I still talk to my old friends who are actually in my class year. They're all very fun, intelligent, and opinionated people. Most of them do drugs, a few are on anti depressents, and some on the outer fringes of the group don't mind swiping stuff off the shelf of a store. I like them all, but I don't hang out with them. I don't have much in common with them, because I was never allowed to hang out with them.
Anway, the moral of the really long story is that if you don't let you're daughter hang out with the friends that you don't approve of their actions, she'll probably be forced to make friends with people who would have a better influence on her. And also that it's not time to have a panic attack if your daughter associates with people who do drugs and steal stuff. If my mom had completely banned me from being friends with these people, I probably would have rebelled.
the best complement i ever got from my girls(as far as being a mom) is from kelsey when i had her talking to the judge in the youth at risk program. she said, "mom, i wish you didn't care so much" i said, "thank you for the complement. but, unfortunately for you, i do care and always will. when you grow up and look back on this time in your life, i want you to know that i did everything that i could." she had a lot of friends whose parents could care less about what they did and where they were. some of them would actually lie for her to me! now kayla pays for this because i am so much more strict with her.

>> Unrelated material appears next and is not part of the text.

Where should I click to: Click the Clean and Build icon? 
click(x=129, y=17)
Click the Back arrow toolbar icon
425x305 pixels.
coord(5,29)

i am hoping that she will learn that if these friends are getting her in trouble, it is just not worth it.
as a parent, if say, you let them hang out with these friends and then they get in a car wreck or steal and go to juvy or do drugs and get hooked and start stealing or anything bad like that, you think "what if i had stopped her from hanging out with them, what if i was more strict, what if...." it's just something we do.